Its hard survival for Busia residents as they scramble for the government subsidized Sh 100 maize flour, with their Ugandan neighbours, owing to the geographical location of the town at the border.

The precious commodity, which constitutes the daily meal of the majority of Busia residents, is in shortage in leading supermarkets and kiosks.

A spot check by KNA in some of the supermarkets indicated most shops are still retailing the commodity at Sh230.

A few shops that have the “Gold” product are only allowing customers to pick only one 2Kg flour at Sh. 100, or buy at normal price of 230 per 2kg bag.

Speaking to members of the press, Robert Wafula, a bodaboda rider in Busia town, lamented about the current scenario, while lamenting about the high cost of living and appealed for the government’s intervention.

“Despite president Uhuru Kenyatta’s directive that maize flour be retailed at Sh.100, I am unable to feed my young family because most shops are still selling it at Sh. 230,” said Wafula, adding that the situation has been worsened by the tough economic times that have greatly reduced his daily income.

In addition, he noted, their neighbours are crossing the border to come and buy the same.

“The government of Kenya should follow up on the matter of unga to deliver us from the hands of unscrupulous traders taking advantage of our vulnerability,” added Wafula.

His sentiments were echoed by Purity Njeri, who accused traders in the Central Business District (CBD) of hoarding the subsidized flour with intention to hike the prices once the government intervention period expires.

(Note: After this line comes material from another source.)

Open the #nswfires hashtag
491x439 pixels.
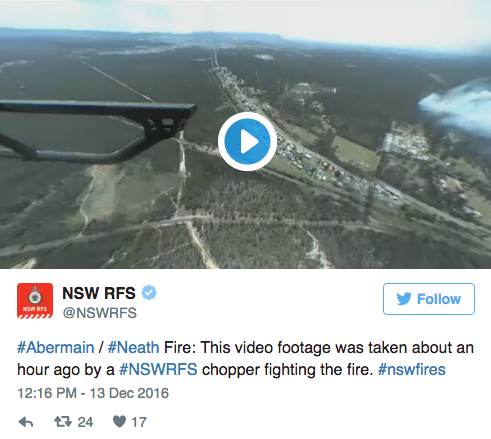tap(412, 370)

“Some millers are colluding with shops and supermarkets to hoard the precious commodity with hopes of increasing the price,” said Njeri, adding that some traders secretly sell the commodity at higher prices to Ugandan traders across the porous border.

An interview with an employee of Halisi flour mills whose identity can’t be revealed for security reasons, revealed that the milling company was suffering from a maize shortage.

“There is an acute maize shortage owing to poor rains in the last season, a factor that has led to high prices of maize flour. As millers, we have no choice but to extend additional costs we incur in sourcing maize to the consumer,” he said.

He claimed that the government allocation to flour millers was not sufficient to meet their operational expenses.

“We appreciate the government’s intervention to partner with us in lowering the cost of maize flour. However, the allocation is merely sufficient to address the crisis. We need a long-term intervention for sustainable results,” he added.